:: What to work on ::
Output the opening lines of the records exactly. End with the line that contains "Given: Click the contact profile avatar".

:: Collection entries ::

##########

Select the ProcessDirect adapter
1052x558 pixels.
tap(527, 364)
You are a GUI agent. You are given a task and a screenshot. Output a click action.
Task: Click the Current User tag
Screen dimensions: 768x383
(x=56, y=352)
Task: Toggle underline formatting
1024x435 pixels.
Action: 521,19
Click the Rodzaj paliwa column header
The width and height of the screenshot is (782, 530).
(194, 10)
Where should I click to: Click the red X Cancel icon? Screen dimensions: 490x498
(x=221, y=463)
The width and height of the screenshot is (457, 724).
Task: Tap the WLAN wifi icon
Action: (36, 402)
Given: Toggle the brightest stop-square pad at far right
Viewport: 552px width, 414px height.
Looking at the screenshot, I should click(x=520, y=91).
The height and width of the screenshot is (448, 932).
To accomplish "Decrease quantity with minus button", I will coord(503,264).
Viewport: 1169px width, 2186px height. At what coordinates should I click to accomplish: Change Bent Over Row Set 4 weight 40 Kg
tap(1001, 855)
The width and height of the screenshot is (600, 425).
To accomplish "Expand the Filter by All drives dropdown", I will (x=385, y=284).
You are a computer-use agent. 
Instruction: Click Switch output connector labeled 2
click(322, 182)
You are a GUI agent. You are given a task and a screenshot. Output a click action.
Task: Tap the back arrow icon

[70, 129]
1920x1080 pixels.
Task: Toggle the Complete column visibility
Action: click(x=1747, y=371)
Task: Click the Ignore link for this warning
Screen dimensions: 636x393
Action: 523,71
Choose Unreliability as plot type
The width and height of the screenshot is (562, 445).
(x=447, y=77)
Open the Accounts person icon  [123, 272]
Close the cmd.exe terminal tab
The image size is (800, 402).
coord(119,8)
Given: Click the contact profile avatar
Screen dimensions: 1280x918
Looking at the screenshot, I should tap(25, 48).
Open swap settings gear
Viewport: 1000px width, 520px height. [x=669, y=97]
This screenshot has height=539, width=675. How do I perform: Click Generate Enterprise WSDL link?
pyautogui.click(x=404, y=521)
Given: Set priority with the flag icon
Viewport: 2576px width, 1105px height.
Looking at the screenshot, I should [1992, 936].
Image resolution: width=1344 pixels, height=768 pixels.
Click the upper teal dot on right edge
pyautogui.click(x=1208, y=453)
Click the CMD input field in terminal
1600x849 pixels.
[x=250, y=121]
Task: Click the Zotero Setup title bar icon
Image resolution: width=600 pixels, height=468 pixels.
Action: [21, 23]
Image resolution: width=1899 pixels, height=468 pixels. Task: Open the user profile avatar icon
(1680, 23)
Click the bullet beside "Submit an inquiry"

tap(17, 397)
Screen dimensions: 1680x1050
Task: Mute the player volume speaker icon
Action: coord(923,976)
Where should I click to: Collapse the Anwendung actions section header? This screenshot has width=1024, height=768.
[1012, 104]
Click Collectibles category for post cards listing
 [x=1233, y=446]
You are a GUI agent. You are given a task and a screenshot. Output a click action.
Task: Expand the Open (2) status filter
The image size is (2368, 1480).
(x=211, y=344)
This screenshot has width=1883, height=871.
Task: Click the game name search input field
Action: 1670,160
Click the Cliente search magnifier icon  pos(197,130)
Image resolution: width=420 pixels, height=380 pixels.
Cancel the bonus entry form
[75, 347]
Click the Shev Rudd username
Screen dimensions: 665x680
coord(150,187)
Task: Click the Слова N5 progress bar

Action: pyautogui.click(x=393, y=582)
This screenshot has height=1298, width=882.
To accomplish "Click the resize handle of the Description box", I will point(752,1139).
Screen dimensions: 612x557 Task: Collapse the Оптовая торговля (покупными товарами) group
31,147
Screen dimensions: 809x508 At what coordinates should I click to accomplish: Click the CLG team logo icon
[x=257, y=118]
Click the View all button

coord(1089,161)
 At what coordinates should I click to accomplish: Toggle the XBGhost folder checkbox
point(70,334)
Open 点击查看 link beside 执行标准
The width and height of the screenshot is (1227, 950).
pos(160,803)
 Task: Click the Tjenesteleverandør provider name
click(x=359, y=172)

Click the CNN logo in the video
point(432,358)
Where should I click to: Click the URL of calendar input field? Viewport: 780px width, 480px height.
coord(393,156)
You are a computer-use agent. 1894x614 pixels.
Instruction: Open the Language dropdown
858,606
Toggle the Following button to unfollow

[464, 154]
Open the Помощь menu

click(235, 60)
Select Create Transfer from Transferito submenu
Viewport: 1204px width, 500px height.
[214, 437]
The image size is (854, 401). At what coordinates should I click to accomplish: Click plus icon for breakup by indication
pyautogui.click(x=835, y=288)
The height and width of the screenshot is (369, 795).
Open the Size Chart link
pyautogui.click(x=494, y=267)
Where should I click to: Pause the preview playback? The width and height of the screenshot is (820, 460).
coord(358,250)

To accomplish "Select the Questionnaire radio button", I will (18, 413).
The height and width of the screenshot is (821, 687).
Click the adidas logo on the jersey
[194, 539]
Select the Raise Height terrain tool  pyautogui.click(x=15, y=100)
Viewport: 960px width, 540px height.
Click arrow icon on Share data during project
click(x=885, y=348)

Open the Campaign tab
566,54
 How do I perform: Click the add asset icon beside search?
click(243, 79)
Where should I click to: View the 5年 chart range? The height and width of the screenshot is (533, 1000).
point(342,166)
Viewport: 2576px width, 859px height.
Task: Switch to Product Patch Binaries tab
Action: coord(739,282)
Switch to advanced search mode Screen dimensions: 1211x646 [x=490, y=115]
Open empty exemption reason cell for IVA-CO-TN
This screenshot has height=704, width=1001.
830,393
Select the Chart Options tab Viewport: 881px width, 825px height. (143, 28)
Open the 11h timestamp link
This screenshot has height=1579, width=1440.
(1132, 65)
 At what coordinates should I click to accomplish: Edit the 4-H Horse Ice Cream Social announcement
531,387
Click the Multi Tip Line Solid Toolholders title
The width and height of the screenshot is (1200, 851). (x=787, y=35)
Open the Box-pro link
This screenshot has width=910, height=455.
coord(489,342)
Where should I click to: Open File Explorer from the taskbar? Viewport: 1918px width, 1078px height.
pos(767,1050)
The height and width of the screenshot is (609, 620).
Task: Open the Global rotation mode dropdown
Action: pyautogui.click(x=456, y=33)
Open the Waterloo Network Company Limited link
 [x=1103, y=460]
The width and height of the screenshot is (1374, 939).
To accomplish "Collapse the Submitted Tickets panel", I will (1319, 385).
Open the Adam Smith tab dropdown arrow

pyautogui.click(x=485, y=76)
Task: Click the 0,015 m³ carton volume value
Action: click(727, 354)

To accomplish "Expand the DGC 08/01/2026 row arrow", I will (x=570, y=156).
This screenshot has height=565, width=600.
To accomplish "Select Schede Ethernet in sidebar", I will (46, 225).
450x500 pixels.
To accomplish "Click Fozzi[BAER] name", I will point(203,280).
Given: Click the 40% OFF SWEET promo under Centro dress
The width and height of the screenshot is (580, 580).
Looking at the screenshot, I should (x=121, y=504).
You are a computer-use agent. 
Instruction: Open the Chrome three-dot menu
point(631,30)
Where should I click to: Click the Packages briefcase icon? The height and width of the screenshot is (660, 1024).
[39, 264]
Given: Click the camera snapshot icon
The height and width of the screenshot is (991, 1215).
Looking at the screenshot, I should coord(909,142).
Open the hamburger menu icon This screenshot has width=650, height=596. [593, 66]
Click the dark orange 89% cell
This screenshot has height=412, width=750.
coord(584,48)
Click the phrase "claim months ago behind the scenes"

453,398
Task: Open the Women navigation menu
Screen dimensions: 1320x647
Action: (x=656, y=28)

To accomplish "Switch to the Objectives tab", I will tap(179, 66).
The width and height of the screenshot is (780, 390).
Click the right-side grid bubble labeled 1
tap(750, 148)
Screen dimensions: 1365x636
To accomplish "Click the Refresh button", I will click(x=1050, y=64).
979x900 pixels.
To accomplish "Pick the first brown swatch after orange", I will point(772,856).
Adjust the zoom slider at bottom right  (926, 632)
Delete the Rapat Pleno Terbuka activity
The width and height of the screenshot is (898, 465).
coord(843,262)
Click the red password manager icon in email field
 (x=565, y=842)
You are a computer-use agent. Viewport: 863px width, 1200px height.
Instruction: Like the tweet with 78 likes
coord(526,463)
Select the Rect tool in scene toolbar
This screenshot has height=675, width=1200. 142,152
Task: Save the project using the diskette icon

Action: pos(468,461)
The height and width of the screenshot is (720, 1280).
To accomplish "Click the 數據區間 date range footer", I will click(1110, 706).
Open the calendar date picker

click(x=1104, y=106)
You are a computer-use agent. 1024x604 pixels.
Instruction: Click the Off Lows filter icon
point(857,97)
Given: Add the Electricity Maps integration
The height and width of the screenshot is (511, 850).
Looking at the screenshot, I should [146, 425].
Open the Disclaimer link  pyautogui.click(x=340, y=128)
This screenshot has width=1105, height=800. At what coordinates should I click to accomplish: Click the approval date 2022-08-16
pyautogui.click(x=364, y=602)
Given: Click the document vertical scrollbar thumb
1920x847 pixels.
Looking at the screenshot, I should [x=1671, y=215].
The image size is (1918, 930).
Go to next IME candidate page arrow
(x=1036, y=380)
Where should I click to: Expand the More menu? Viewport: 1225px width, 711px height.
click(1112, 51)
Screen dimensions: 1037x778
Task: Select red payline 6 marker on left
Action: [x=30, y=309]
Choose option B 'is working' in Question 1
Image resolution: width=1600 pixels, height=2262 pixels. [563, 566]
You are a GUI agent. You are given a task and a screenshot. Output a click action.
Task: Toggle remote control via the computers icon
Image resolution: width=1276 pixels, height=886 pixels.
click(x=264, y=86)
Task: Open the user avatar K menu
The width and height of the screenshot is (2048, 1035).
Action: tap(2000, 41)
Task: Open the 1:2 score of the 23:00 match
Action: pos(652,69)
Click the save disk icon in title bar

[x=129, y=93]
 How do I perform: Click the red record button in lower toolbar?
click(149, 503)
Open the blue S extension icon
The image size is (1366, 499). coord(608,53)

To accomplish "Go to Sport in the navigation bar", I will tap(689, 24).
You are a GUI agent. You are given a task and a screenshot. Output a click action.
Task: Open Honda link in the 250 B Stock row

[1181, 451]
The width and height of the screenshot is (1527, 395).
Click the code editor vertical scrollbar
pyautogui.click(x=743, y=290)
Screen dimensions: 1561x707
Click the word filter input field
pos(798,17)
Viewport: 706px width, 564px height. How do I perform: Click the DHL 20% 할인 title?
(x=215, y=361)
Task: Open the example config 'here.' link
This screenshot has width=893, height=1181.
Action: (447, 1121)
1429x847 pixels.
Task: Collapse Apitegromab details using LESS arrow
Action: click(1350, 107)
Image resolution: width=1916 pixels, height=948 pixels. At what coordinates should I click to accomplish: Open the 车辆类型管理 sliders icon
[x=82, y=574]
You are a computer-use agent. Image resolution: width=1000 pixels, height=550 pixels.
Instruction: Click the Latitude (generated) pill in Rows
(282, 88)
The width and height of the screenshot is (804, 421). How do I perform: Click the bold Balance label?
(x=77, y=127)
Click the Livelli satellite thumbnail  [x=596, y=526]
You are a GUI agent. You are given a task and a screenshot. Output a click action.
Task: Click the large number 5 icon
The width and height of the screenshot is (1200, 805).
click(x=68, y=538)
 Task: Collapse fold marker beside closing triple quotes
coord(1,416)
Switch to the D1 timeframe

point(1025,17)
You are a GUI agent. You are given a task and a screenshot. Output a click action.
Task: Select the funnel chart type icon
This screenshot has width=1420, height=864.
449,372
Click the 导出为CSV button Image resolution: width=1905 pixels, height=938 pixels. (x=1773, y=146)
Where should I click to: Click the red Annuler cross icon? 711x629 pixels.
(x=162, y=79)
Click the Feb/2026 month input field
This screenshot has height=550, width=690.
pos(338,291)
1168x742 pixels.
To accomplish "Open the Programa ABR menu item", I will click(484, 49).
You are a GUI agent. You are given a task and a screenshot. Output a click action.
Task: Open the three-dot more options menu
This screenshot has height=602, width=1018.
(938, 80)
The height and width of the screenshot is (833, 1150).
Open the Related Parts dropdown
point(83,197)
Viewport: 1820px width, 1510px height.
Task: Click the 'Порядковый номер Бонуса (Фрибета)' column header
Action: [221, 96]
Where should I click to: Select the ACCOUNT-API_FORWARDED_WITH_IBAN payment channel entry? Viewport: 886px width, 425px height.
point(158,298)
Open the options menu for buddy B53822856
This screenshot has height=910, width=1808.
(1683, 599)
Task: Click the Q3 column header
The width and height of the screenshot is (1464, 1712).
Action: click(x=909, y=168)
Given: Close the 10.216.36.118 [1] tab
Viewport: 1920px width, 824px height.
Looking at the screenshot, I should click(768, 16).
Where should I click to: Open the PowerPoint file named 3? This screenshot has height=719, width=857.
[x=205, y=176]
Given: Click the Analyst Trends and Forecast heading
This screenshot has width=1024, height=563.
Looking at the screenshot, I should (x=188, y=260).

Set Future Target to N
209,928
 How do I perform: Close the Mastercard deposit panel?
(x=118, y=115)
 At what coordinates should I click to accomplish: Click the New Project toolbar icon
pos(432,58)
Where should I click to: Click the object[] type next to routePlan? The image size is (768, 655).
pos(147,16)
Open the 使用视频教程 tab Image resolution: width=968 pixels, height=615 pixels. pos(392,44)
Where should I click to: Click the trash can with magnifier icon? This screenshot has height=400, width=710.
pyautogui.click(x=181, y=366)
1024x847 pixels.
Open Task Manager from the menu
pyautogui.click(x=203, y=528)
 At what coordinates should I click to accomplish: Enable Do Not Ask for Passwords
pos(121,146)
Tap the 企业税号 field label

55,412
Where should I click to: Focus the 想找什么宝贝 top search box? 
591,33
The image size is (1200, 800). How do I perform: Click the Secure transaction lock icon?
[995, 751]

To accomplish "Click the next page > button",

##########

:: Exercise answer ::
Select the ProcessDirect adapter
1052x558 pixels.
tap(527, 364)
You are a GUI agent. You are given a task and a screenshot. Output a click action.
Task: Click the Current User tag
Screen dimensions: 768x383
(x=56, y=352)
Task: Toggle underline formatting
1024x435 pixels.
Action: 521,19
Click the Rodzaj paliwa column header
The width and height of the screenshot is (782, 530).
(194, 10)
Where should I click to: Click the red X Cancel icon? Screen dimensions: 490x498
(x=221, y=463)
The width and height of the screenshot is (457, 724).
Task: Tap the WLAN wifi icon
Action: (36, 402)
Given: Toggle the brightest stop-square pad at far right
Viewport: 552px width, 414px height.
Looking at the screenshot, I should click(x=520, y=91).
The height and width of the screenshot is (448, 932).
To accomplish "Decrease quantity with minus button", I will coord(503,264).
Viewport: 1169px width, 2186px height. At what coordinates should I click to accomplish: Change Bent Over Row Set 4 weight 40 Kg
tap(1001, 855)
The width and height of the screenshot is (600, 425).
To accomplish "Expand the Filter by All drives dropdown", I will (x=385, y=284).
You are a computer-use agent. 
Instruction: Click Switch output connector labeled 2
click(322, 182)
You are a GUI agent. You are given a task and a screenshot. Output a click action.
Task: Tap the back arrow icon

[70, 129]
1920x1080 pixels.
Task: Toggle the Complete column visibility
Action: click(x=1747, y=371)
Task: Click the Ignore link for this warning
Screen dimensions: 636x393
Action: 523,71
Choose Unreliability as plot type
The width and height of the screenshot is (562, 445).
(x=447, y=77)
Open the Accounts person icon  [123, 272]
Close the cmd.exe terminal tab
The image size is (800, 402).
coord(119,8)
Given: Click the contact profile avatar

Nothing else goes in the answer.